ECLI:NL:CRVB:2014:1392
Centrale Raad van Beroep
- Hoger beroep
- Rechtspraak.nl
Weigering van bijzondere bijstand voor noodzakelijke kosten van levensonderhoud
In deze zaak gaat het om de weigering van bijzondere bijstand voor de aanschaf van een koelkast, gasfornuis, bed en matras door appellanten, die bijstand ontvangen op basis van de Wet werk en bijstand (WWB). Appellanten dienden op 22 november 2011 een aanvraag in voor bijzondere bijstand, welke door het college van burgemeester en wethouders van Utrecht op 18 januari 2012 werd afgewezen. Het college stelde dat de kosten voor duurzame gebruiksgoederen tot de algemeen noodzakelijke kosten van het bestaan behoren en uit eigen inkomen of vermogen moeten worden betaald. Tevens werd er geen bewijs geleverd van bijzondere omstandigheden die de aanvraag zouden rechtvaardigen.
De rechtbank Utrecht verklaarde het beroep van appellanten tegen deze afwijzing ongegrond. In hoger beroep stelden appellanten dat zij niet in staat waren om te reserveren voor de kosten en dat het college onvoldoende onderzoek had gedaan naar de noodzaak van vervanging van de goederen. Ze wezen op de beschadigingen die hun uit huis geplaatste kinderen in 2010 hadden aangericht en op hun grote schuldenlast. De Raad voor de Rechtspraak oordeelde echter dat appellanten niet voldoende bewijs hadden geleverd voor een acute noodzaak tot vervanging van de goederen. Bovendien werd gesteld dat de kosten als incidenteel voorkomend en algemeen noodzakelijk moesten worden beschouwd, en dat deze uit het bijstandsinkomen moesten worden betaald.

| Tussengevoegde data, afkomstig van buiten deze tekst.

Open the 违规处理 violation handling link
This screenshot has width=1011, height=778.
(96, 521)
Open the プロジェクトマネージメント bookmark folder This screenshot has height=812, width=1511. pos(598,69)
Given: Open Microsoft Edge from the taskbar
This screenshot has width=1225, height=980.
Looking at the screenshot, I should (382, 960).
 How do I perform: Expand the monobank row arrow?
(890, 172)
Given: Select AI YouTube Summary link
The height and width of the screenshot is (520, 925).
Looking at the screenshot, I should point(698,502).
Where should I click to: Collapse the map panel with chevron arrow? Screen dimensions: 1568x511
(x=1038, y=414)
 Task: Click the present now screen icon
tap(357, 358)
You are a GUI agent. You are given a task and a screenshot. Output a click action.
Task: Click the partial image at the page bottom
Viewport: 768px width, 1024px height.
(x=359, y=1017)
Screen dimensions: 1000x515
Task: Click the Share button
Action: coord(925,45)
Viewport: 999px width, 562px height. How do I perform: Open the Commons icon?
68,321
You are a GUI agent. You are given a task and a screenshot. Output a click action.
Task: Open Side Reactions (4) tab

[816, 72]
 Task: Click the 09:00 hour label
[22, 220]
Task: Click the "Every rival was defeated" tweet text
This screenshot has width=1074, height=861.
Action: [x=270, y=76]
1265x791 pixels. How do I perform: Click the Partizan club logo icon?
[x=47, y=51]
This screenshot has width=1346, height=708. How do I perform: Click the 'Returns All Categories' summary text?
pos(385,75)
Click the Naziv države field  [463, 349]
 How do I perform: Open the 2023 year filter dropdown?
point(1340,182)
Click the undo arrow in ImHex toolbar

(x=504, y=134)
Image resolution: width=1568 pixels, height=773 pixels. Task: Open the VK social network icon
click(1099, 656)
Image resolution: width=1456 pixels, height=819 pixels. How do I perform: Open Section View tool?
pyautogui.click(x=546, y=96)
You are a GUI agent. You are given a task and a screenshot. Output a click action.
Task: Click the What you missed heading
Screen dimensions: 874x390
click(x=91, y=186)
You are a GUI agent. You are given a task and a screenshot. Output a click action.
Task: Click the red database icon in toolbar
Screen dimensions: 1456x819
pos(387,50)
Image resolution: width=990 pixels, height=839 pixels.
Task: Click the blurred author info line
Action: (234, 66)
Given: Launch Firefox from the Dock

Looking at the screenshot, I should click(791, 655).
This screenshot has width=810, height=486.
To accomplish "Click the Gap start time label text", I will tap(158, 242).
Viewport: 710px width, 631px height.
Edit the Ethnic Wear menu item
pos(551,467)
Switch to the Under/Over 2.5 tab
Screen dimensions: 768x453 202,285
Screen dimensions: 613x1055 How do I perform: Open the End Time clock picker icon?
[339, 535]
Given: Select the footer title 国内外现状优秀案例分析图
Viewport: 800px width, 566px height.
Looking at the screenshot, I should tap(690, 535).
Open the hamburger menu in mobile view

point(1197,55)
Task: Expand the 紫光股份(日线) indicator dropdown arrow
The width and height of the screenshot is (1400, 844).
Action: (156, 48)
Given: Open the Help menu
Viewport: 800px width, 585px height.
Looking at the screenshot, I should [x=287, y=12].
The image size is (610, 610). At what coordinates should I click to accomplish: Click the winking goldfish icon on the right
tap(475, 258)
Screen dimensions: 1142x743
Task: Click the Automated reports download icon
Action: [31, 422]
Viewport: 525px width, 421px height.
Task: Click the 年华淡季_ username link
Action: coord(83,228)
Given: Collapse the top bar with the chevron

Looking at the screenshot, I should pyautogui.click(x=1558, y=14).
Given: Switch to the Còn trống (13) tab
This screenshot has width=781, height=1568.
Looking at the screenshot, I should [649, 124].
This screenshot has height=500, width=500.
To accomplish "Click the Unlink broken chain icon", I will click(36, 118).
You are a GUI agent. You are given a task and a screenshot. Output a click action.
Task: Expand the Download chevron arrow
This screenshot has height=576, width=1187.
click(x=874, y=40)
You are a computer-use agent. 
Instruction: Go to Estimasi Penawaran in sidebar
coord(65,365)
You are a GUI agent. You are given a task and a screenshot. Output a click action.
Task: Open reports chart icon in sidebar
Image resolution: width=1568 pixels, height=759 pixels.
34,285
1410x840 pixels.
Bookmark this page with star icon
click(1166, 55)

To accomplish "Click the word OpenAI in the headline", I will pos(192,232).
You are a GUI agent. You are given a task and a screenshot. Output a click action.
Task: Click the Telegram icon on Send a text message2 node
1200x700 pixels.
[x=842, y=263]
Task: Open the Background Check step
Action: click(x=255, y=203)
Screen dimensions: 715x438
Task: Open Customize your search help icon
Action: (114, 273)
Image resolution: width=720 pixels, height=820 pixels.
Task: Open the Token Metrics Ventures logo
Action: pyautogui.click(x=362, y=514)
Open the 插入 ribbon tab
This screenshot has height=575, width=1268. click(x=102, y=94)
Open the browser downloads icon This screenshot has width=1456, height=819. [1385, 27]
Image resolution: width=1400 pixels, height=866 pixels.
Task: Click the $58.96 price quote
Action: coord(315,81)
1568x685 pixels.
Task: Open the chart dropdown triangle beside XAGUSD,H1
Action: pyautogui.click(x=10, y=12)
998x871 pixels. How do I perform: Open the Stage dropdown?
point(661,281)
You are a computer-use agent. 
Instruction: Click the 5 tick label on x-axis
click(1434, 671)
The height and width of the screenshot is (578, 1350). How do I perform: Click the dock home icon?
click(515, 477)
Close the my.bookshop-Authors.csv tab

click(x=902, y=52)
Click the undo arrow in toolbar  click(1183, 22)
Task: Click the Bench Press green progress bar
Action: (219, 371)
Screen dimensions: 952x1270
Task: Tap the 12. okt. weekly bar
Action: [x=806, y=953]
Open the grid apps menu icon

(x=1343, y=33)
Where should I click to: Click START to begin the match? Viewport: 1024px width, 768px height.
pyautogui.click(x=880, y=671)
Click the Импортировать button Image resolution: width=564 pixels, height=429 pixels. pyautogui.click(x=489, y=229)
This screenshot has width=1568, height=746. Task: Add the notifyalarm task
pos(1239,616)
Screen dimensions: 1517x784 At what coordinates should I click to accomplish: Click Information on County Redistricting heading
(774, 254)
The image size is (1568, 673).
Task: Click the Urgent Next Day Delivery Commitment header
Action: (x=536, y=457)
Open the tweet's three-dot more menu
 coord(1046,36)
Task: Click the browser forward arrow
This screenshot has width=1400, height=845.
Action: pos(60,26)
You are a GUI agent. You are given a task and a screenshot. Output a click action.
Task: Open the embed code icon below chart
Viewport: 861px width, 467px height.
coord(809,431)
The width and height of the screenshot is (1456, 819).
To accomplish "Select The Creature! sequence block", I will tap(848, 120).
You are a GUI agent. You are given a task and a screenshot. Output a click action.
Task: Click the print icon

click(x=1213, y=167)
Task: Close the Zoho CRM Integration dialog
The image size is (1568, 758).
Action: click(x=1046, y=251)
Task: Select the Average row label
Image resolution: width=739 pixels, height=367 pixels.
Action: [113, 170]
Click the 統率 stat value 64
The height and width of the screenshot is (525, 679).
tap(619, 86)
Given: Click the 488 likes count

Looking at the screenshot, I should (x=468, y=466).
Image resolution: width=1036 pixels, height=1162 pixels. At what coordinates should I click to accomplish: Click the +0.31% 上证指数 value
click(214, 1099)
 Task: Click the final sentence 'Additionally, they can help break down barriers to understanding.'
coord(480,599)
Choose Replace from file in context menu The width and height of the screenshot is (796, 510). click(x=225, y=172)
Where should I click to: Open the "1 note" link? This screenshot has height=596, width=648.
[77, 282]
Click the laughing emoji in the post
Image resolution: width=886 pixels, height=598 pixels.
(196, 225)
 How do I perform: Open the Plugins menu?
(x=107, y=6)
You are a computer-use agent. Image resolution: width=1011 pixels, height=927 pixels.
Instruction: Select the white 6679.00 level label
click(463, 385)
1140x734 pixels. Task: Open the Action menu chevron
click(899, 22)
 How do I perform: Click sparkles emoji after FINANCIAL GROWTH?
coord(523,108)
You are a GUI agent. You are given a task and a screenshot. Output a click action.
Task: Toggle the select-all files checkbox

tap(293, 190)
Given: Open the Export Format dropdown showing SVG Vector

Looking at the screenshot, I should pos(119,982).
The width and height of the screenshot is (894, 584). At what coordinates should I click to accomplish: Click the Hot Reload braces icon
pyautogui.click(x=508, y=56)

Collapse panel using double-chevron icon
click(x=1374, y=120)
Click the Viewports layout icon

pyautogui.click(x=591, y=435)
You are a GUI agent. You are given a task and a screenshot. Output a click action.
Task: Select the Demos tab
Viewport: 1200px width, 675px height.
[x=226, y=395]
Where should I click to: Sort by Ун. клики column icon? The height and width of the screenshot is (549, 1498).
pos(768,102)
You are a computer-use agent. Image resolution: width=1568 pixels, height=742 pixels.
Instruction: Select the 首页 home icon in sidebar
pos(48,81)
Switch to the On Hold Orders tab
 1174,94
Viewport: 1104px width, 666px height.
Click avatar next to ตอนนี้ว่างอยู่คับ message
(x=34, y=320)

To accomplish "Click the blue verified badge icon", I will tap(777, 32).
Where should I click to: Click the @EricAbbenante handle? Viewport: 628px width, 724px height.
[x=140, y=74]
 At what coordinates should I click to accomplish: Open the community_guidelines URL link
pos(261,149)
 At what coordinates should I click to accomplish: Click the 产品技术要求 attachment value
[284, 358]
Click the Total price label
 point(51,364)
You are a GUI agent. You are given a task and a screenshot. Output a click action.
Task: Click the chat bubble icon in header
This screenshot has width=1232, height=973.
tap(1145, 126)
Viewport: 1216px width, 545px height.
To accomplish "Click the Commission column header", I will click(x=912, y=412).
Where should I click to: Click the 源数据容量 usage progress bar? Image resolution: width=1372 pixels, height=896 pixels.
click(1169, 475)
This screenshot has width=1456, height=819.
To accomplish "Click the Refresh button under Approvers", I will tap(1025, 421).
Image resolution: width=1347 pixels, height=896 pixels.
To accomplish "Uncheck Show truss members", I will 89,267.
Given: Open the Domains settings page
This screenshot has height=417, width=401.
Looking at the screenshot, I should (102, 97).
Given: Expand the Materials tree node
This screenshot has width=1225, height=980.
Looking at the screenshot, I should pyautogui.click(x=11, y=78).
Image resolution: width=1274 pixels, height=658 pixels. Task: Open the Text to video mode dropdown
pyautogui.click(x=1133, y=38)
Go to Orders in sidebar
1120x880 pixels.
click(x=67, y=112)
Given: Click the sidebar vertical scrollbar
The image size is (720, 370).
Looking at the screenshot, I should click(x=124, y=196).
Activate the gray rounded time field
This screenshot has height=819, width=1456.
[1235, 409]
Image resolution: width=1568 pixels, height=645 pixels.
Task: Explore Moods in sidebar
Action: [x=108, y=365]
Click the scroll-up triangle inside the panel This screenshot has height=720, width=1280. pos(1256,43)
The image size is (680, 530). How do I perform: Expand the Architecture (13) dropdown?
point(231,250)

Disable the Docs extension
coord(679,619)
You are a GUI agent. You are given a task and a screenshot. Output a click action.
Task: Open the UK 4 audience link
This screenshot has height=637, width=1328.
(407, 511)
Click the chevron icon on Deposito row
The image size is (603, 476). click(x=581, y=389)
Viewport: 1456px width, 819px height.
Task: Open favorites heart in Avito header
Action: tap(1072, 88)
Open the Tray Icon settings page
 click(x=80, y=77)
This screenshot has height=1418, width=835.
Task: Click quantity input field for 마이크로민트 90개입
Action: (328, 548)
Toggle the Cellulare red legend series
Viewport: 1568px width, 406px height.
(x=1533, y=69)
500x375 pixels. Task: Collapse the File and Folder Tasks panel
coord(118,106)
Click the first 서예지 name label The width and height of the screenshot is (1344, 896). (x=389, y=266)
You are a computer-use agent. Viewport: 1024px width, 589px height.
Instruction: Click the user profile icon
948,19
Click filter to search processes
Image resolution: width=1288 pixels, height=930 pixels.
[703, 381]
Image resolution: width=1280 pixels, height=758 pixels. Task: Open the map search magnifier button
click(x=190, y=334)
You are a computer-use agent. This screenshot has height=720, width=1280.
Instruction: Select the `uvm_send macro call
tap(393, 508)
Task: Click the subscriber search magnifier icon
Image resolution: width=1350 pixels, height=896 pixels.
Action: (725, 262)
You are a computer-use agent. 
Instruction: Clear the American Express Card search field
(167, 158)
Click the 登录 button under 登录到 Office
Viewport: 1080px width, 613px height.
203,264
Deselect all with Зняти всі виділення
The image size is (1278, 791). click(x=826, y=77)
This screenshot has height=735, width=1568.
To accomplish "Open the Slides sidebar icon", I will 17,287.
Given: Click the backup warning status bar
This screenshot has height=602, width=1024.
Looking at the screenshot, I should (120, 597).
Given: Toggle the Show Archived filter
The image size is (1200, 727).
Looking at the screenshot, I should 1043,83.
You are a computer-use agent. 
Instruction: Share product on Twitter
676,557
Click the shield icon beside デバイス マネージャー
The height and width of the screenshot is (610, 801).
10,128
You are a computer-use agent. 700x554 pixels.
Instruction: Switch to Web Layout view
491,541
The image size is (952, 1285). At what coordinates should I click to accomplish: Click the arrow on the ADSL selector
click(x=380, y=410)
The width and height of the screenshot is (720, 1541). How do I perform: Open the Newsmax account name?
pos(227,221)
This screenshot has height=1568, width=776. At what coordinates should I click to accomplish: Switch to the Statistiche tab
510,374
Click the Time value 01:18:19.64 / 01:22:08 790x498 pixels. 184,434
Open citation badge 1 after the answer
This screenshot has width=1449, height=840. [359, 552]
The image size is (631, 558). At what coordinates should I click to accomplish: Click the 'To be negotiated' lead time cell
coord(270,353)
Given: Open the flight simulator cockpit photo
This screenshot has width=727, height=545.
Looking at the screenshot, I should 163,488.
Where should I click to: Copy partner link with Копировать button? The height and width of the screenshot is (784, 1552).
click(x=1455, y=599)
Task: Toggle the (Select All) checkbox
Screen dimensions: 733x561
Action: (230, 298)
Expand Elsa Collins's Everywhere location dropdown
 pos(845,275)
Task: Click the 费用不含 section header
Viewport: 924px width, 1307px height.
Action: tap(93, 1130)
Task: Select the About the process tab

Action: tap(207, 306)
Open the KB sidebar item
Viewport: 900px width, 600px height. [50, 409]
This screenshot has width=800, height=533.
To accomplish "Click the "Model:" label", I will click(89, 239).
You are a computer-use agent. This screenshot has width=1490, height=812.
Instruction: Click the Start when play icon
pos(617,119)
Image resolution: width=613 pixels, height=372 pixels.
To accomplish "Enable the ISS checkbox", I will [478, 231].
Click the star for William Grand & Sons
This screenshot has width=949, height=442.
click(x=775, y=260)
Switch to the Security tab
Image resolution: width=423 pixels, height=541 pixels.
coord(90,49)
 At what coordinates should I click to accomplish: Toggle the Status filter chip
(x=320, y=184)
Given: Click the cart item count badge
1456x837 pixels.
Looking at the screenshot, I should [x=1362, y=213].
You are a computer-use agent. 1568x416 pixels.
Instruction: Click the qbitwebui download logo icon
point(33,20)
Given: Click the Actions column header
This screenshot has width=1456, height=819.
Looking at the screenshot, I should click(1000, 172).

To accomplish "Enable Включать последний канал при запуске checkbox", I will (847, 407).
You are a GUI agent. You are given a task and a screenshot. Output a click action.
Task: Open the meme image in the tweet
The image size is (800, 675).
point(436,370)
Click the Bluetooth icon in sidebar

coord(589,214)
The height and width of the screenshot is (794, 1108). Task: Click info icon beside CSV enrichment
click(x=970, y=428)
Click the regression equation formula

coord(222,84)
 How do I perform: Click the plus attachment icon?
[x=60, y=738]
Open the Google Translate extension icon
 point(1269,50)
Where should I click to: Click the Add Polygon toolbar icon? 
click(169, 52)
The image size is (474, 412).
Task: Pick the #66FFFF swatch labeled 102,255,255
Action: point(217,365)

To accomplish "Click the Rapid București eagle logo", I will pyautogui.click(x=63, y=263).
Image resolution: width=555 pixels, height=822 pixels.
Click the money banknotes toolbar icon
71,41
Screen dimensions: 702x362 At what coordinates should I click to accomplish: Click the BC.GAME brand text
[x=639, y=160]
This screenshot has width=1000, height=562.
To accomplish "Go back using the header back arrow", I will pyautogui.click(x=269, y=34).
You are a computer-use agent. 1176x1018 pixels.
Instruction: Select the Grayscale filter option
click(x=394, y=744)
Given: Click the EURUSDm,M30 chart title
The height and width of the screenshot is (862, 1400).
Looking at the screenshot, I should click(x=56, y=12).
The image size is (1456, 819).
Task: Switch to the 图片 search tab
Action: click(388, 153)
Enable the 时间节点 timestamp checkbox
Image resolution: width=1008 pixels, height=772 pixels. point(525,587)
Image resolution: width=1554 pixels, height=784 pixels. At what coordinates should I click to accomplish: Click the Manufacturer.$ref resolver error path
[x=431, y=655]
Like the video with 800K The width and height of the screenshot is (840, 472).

De Raad concludeerde dat het college de aanvraag terecht had afgewezen, omdat er geen bijzondere individuele omstandigheden waren die de noodzakelijke kosten van het bestaan rechtvaardigden. Het hoger beroep werd afgewezen en de aangevallen uitspraak werd bevestigd. Er was geen aanleiding voor een veroordeling in de proceskosten.